Ketika Politik Zonasi telah menjadikan obyek wisata yang menjadikan
peluang ekonomi, terutama bagi pihak penduduk asli di kawasan wisata, maka penduduk di luar kawasan wisata memanfaatkan peluang tersebut, karena telah memahami tentang prospek kemajuan kedepan berkembangnya kawasan wisata Borobudur. Penduduk asli yang tidak mempunyai skill dan sebagian penduduk yang terpinggirkan, melihat peluang kawasan wisata hanya terbatas pada menjadikan dirinya sebagai pedagang kecil, pengasong, tukang parkir, dan kuli bangunan. Bagi penduduk asli yang berkemampuan dan memiliki skill mereka memilih membuka warung, berdagang, dan menjadi pemandu wisata. Sedangkan sebagian penduduk asli dan investor serta migran yang berkemampuan lebih tinggi dapat diterima menjadi pegawai sipil kelurahan, kecamatan dan kabupaten,
216
atau membuka hotel, homestay, dan bekerja di kantor-kantor swasta serta instansi vertikal maupun horisontal. d.
Perubahan masyarakat dalam pelembagaan sistem sosial budaya.
Kehadiran wisatawan mancanegara maupun nusantara dalam kegiatan pariwisata baik secara langsung maupun tidak langsung, telah membawa pengaruh budayanya kepada masyarakat di kawasan wisata. Pengaruh wisatawan tersebut terhadap masyarakat kawasan wisata, membawa dampak positif dalam arti memacu diri untuk mampu berkomunikasi. Secara ekonomi dapat memotivasi untuk belajar bahasa asing sehingga kemampuanya dapat menguntungkan. Proses belajar itulah yang kemudian merubah kemampuan berbahasa. Setelah bahasa berubah, maka baik langsung maupun tidak langsung cara-cara bergaul pun berubah akibat dari pengaruh wisatawan. Di sisi lain kehidupan masyarakat sehari-hari, yang dahulu dilakukan secara teratur, sehingga tercipta tata kelakuan yang serasi bagi masyarakatnya, seperti kehidupan dalam adat istiadat, gotong royong, hidup penuh kekeluargaan, nilai toleransi, nilai solidaritas, saling menghormati, cenderung ada pergeseran, karena telah terpengaruh masuknya media massa, nilai materialisme, konsumerisme, individualism. Kebiasaan adat istiadat dalam kekeluargaan/kekerabatan yang dahulu sangat kental, saat ini menjadi berkurang. Pelembagaan ini belum terbentuk tetapi terkoneksi dalam bentuk seperti konflik antara pemerintah,pengusaha dan masyarakat. Di sisi lain peran aparatur Pemerintah Pusat dan Pemerintah Daerah, tokoh masyarakat, tokoh pemuda, tokoh agama, tokoh adat, kurang mampu melembagakan dalam sistem budaya/nilai.

• INSTRUKSI TERTULIS: Tuliskan lanjutan teks tentang dampak pariwisata terhadap masyarakat kawasan Borobudur, dimulai setelah kalimat terakhirnya. Data ini merupakan bahan tersendiri yang terpisah dari kutipan dokumen.

• CUPLIKAN DATA:
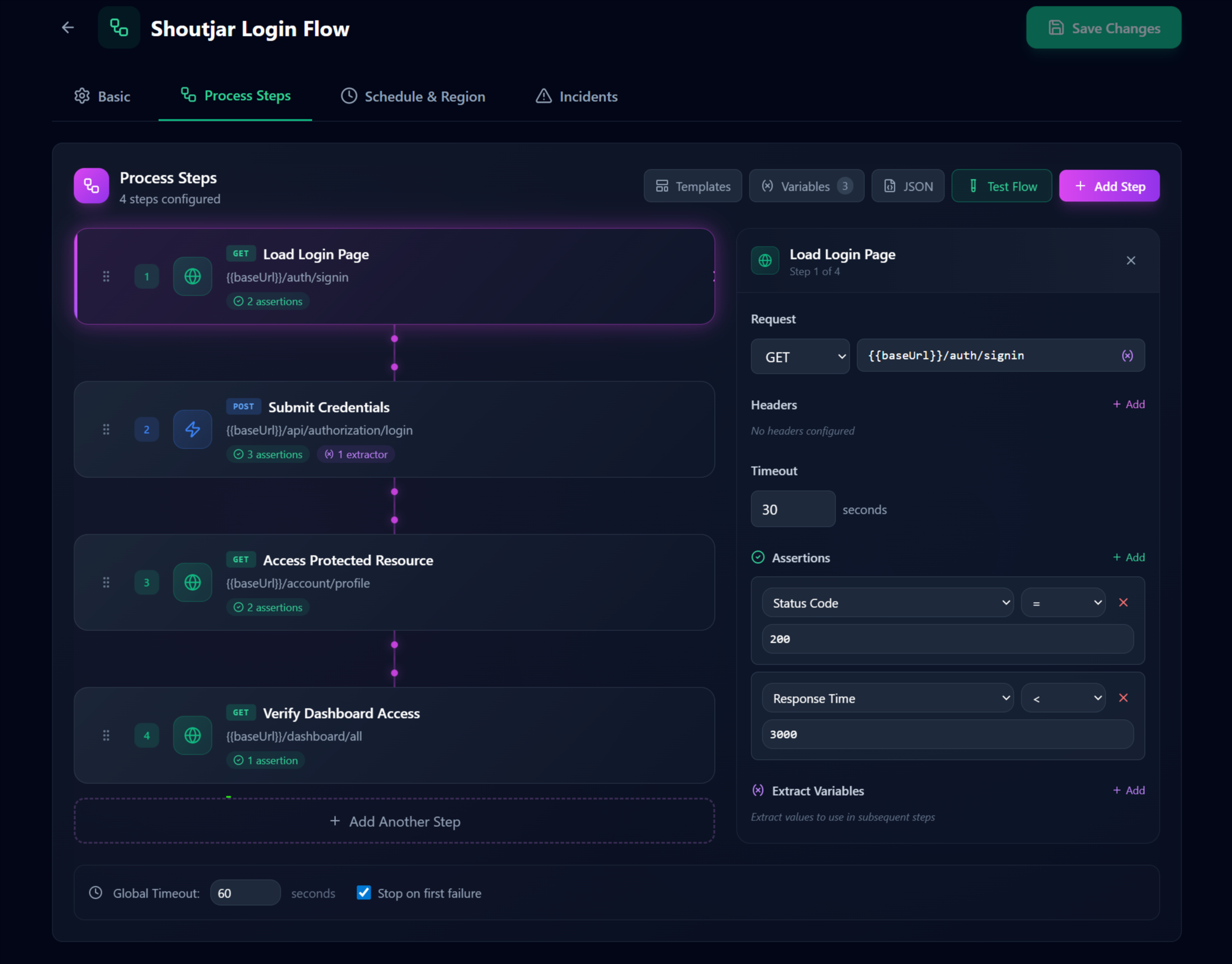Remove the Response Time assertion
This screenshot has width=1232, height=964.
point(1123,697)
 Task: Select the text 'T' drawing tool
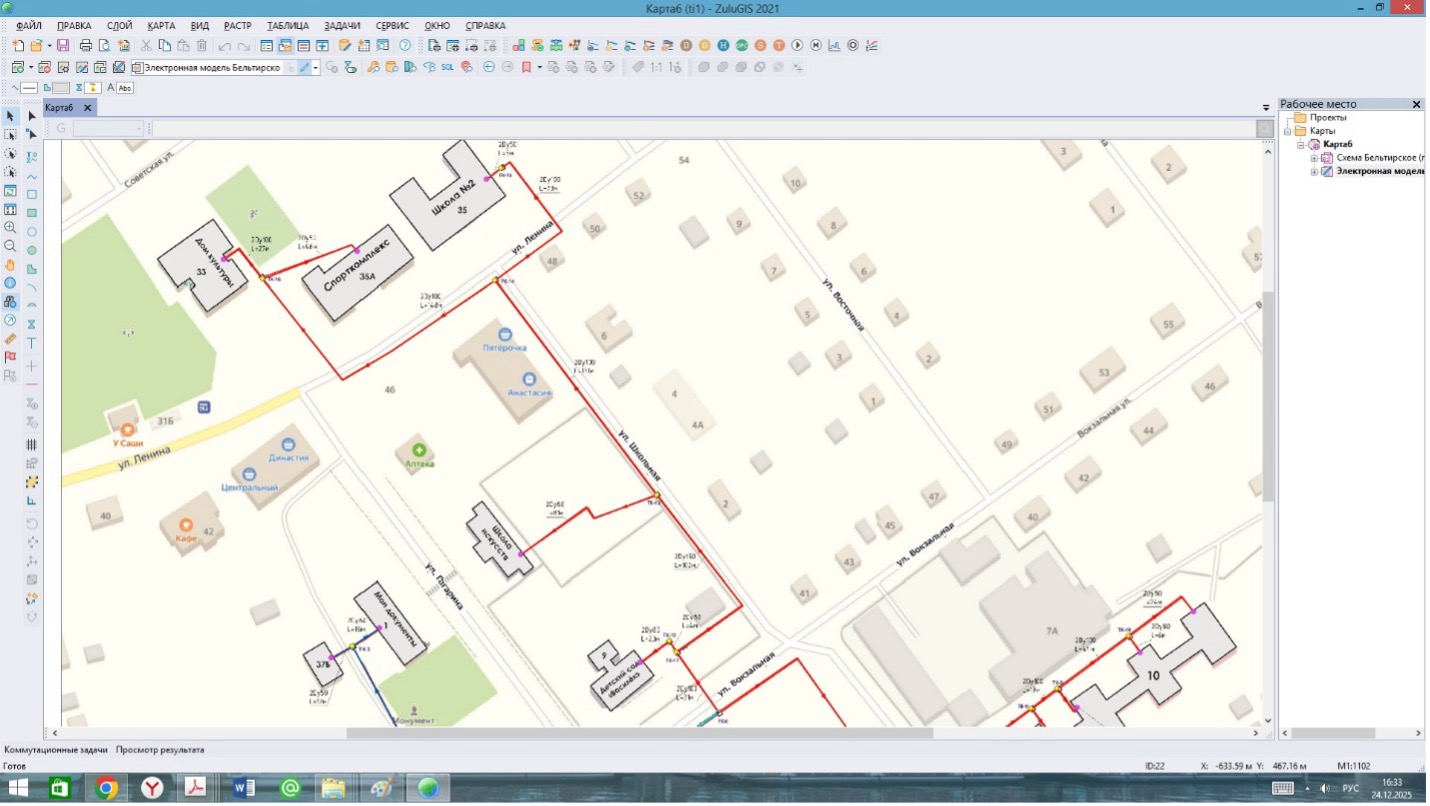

• HASIL TUGAS INI:
217
6.2
Saran
a.
Berdasarkan uraian di atas, Pemerintah Pusat, Pemerintah daerah,
utamanya Kabupaten Magelang dan PT Taman Wisata Candi Borobudur di masa depan dalam membangun kawasan pariwisata baru, disarankan: 1)
Perlu memperhatikan kehormatan dan keharmonisan kehidupan masyarakat
kawasan wisata Candi Borobudur utamanya dalam kegiatan ibadat. 2)
Perlu merumuskan sebuah kebijakan yang diperuntukkan bagi masyarakat
yang tergusur dan pengangguran dengan menyiapkan badan latihan kerja, utamanya masyarakat di kawasan wisata Candi Borobudur untuk memperoleh lapangan pekerjaan yang memadai. 3)
Perlu adanya kebijakan dari aparat pemerintah setempat mengenai
pengamanan dan pengawasan secara dini terhadap kegiatan jaringan narkoba, perjudian dan sex bebas, utamanya di hotel-hotel maupun kafe serta tempattempat hiburan yang perlu diwaspadai. 4)
Mengingat masyarakat di kawasan wisata Candi Borobudur belum mampu
secara mandiri untuk beradaptasi terhadap akses pariwisata, maka diperlukan sosialisasi dan pembinaan di berbagai aspek penghidupan dan kehidupan terhadap masyarakat kawasan Candi Borobudur, agar potensi masyarakat tersebut meningkat,
berkualitas, dan produktif dalam
mendukung pembangunan
pariwisata. 5)
Dalam perkembangan mengantisipasi jumlah pengunjung wisatawan baik
asing maupun domestik yang berkunjung di Candi Borobudur, maka perlu dibangun infrastruktur pariwisata yang berkaitan dengan kesehatan, seperti Rumah Sakit dan para dokternya yang berkualitas bertaraf Internasional, serta laboratorium kesehatan di sekitar kawasan Candi Borobudur.
218
b.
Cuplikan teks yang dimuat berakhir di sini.